C. A. Nothnagle Log House, also known as Braman-Nothnagle Log House, is a historic house on Swedesboro-Paulsboro Road in the Gibbstown section of Greenwich Township, New Jersey. It is one of the oldest surviving log houses in the United States.

The oldest part of the house was built sometime between 1638 and 1643 by Finnish or Swedish settlers in the New Sweden colony, and Nordic ironware from the 1590s is still extant around the fireplace. The fireplace, probably built of bricks brought over to North America as ship's ballast, is asymmetric and placed in a corner of the cabin.

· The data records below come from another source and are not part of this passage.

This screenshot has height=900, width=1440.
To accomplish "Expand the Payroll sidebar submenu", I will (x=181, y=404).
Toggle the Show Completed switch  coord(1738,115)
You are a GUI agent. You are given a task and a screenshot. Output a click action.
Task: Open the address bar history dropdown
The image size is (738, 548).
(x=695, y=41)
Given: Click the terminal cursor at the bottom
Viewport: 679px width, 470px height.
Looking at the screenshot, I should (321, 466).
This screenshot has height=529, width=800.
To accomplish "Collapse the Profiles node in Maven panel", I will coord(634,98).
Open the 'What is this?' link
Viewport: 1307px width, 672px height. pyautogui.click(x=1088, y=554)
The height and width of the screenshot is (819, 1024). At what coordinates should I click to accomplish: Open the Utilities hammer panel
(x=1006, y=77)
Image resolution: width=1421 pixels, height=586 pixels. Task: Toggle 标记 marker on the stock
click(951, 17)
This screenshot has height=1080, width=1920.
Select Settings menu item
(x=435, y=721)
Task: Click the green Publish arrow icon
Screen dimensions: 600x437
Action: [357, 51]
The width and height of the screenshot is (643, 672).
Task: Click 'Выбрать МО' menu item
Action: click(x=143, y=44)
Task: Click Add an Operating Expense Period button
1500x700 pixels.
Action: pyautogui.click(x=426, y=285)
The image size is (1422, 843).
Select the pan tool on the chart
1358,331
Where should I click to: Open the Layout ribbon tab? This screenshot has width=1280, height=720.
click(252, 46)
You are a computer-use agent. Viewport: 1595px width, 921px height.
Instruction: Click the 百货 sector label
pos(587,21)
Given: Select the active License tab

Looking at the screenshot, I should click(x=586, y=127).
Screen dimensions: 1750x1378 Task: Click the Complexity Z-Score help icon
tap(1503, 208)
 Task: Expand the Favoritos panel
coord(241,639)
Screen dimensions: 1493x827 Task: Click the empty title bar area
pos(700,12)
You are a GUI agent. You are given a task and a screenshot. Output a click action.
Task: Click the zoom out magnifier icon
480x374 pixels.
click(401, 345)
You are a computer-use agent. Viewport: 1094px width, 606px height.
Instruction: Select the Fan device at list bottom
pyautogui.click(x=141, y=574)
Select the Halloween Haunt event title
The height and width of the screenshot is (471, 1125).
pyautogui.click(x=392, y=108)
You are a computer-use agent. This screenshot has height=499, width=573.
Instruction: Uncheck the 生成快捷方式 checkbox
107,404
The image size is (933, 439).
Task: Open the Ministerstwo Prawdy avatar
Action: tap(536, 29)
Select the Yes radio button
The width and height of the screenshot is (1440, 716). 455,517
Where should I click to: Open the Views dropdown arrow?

The original cabin measures 16 by 22 feet, which indicates that the builders were relatively well off; an average sized dwelling of the period was 12 by 12 feet.  It is built of oak logs, and two logs were removable to provide ventilation in the summer.  The logs were double dovetailed to provide a close fit, and gravel was pounded between the chinks in the logs. No nails were used in the original construction; hardwood pegs were used as fasteners.  There is no ridgepole in the roof.  People lived in this part of the house until 1918.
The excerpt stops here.